• BRIEF
Change "Smoke Sensor" to "Motion Sensor" in the stretch from the line containing "You are a GUI" through the end of the listing, and give that stretch back with nothing else altered. Leave the pictures out of your answer.

Start DATA IN THIS EXERCISE

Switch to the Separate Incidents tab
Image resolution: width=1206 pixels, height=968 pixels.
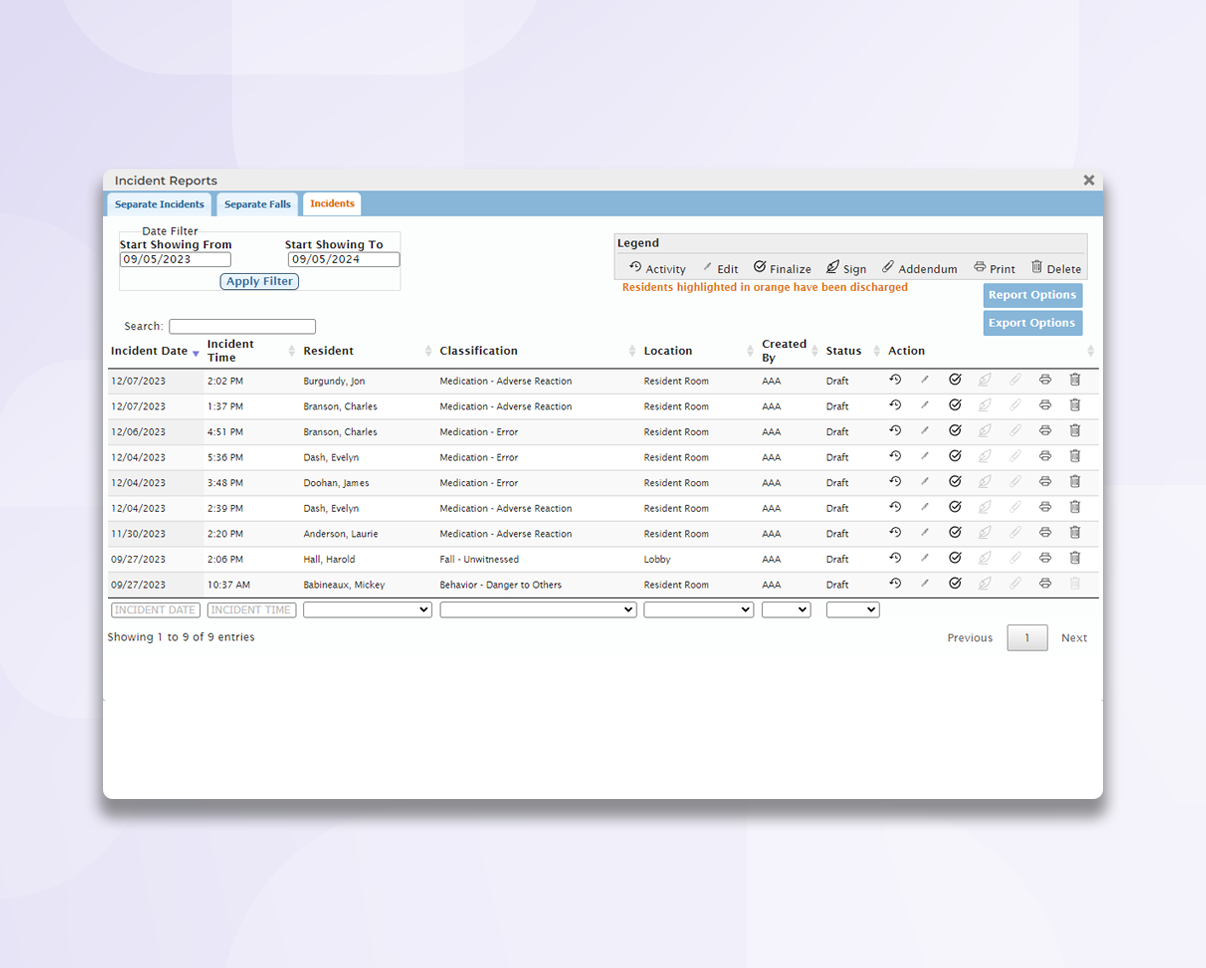160,204
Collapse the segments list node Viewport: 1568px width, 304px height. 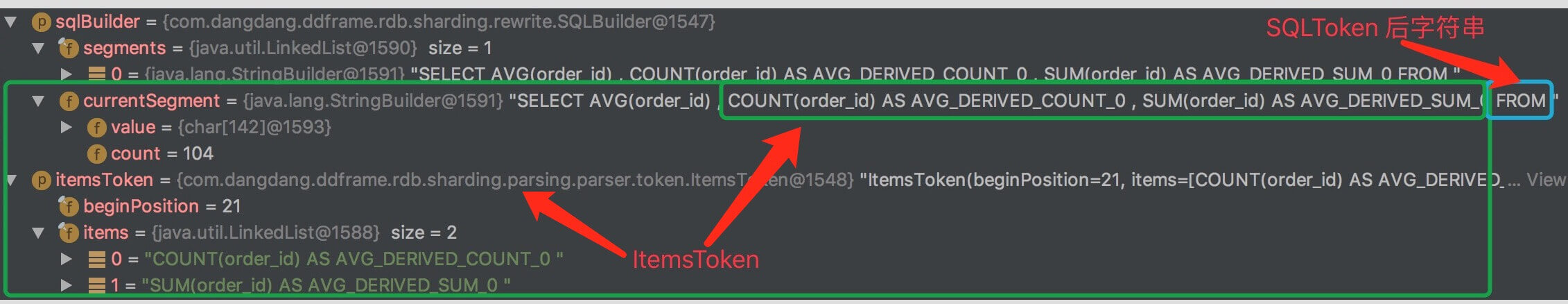pyautogui.click(x=38, y=49)
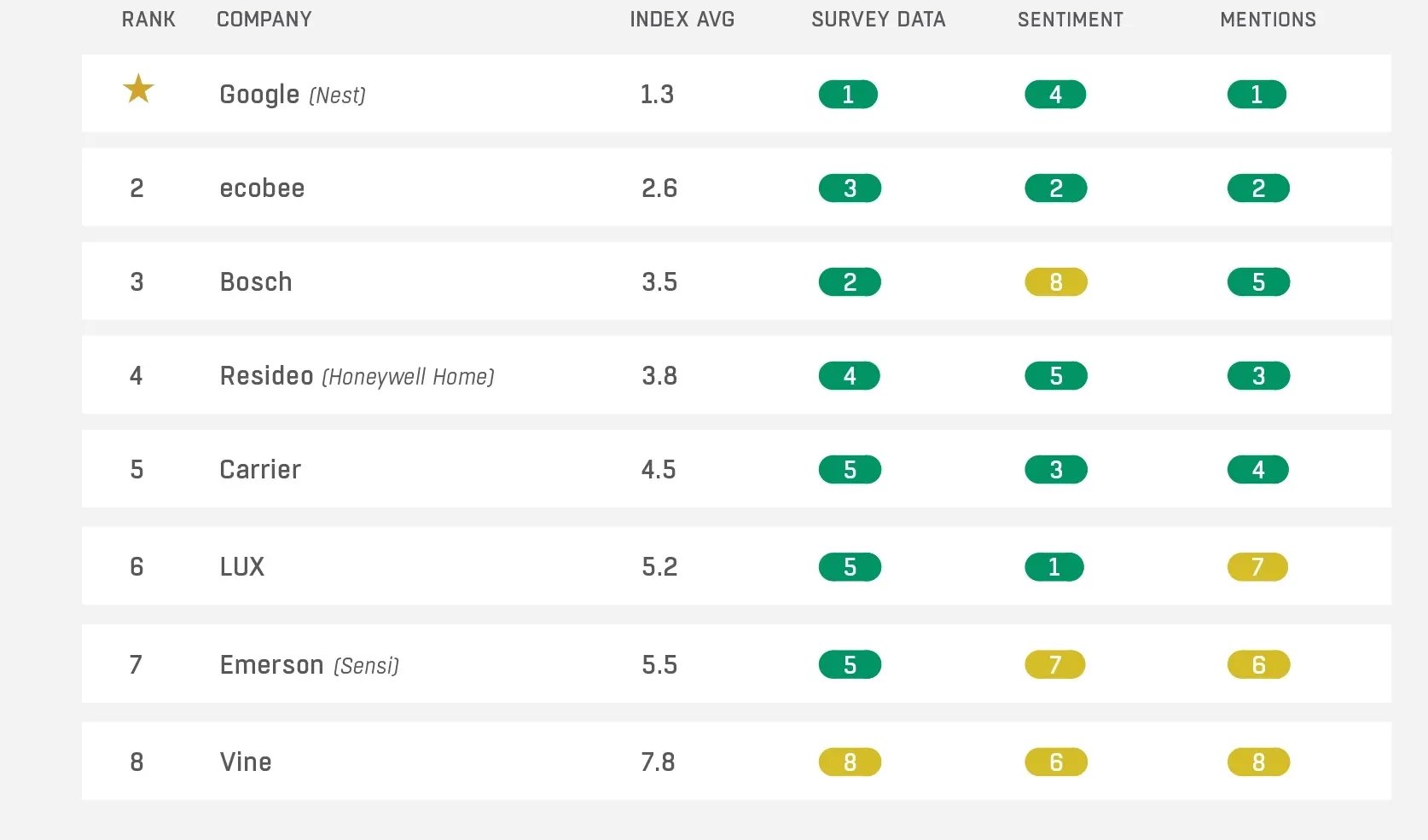Click LUX green sentiment badge 1

(x=1054, y=567)
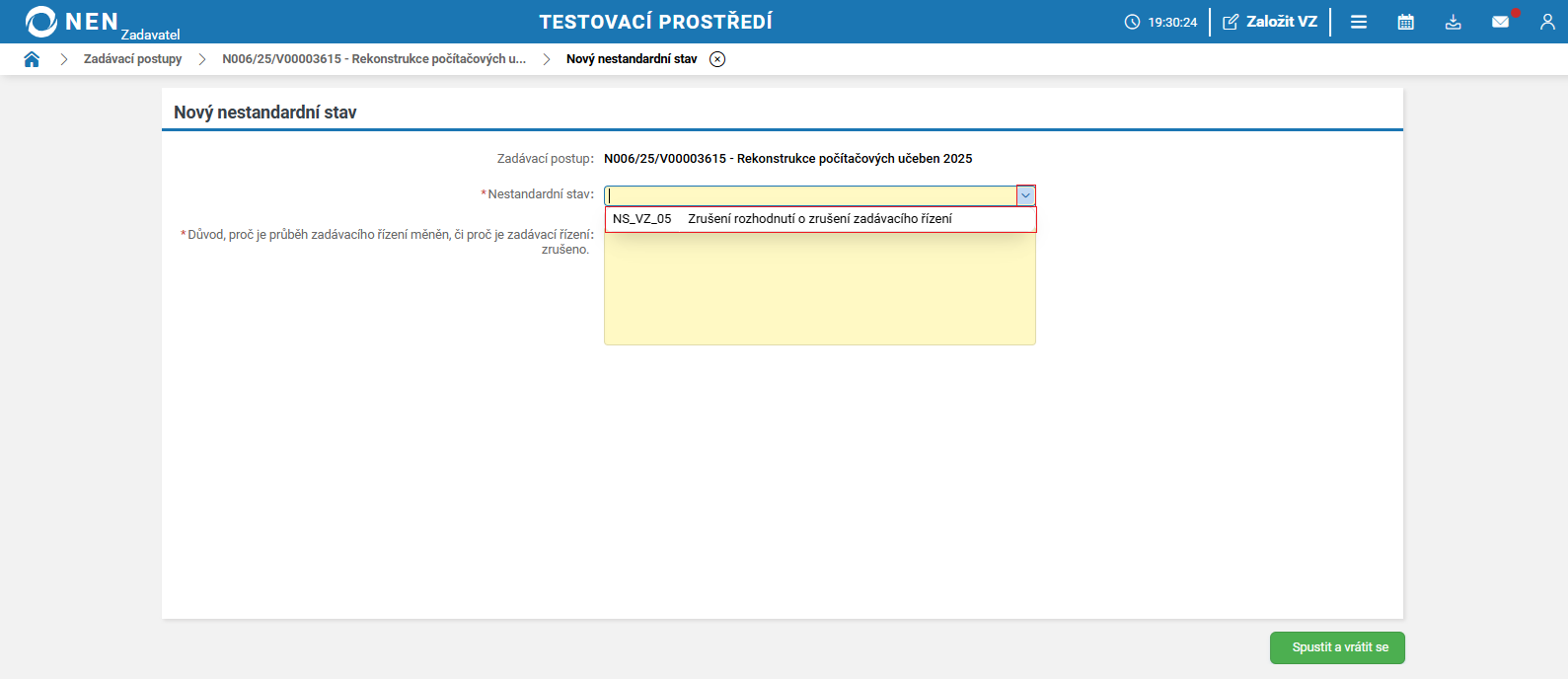Close the Nový nestandardní stav breadcrumb tab

click(x=717, y=59)
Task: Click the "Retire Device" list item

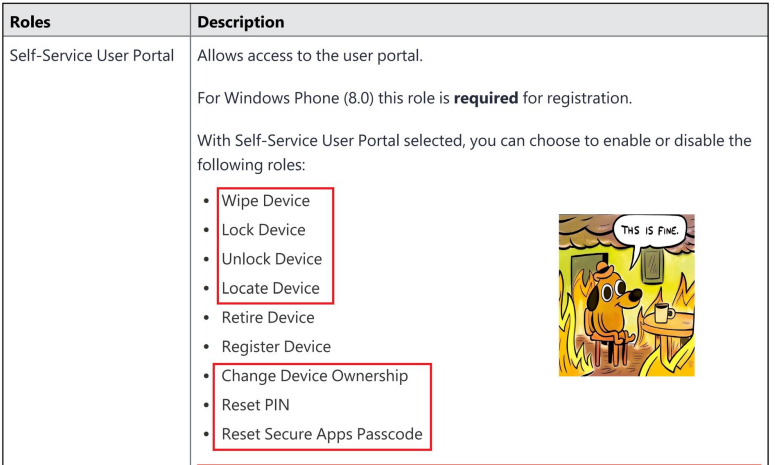Action: (x=267, y=317)
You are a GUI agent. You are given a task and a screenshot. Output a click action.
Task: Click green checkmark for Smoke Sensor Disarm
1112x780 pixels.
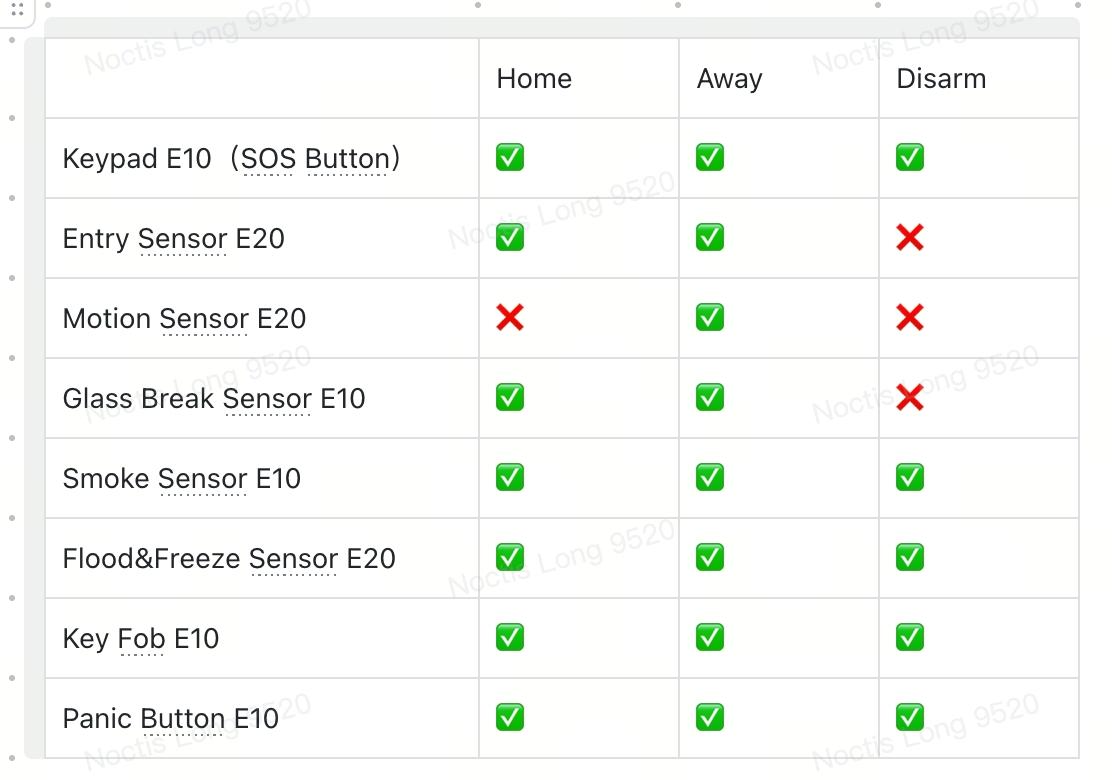tap(910, 478)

End DATA IN THIS EXERCISE

• EXERCISE RESULT
You are a GUI agent. You are given a task and a screenshot. Output a click action.
Task: Click green checkmark for Motion Sensor Disarm
1112x780 pixels.
tap(910, 478)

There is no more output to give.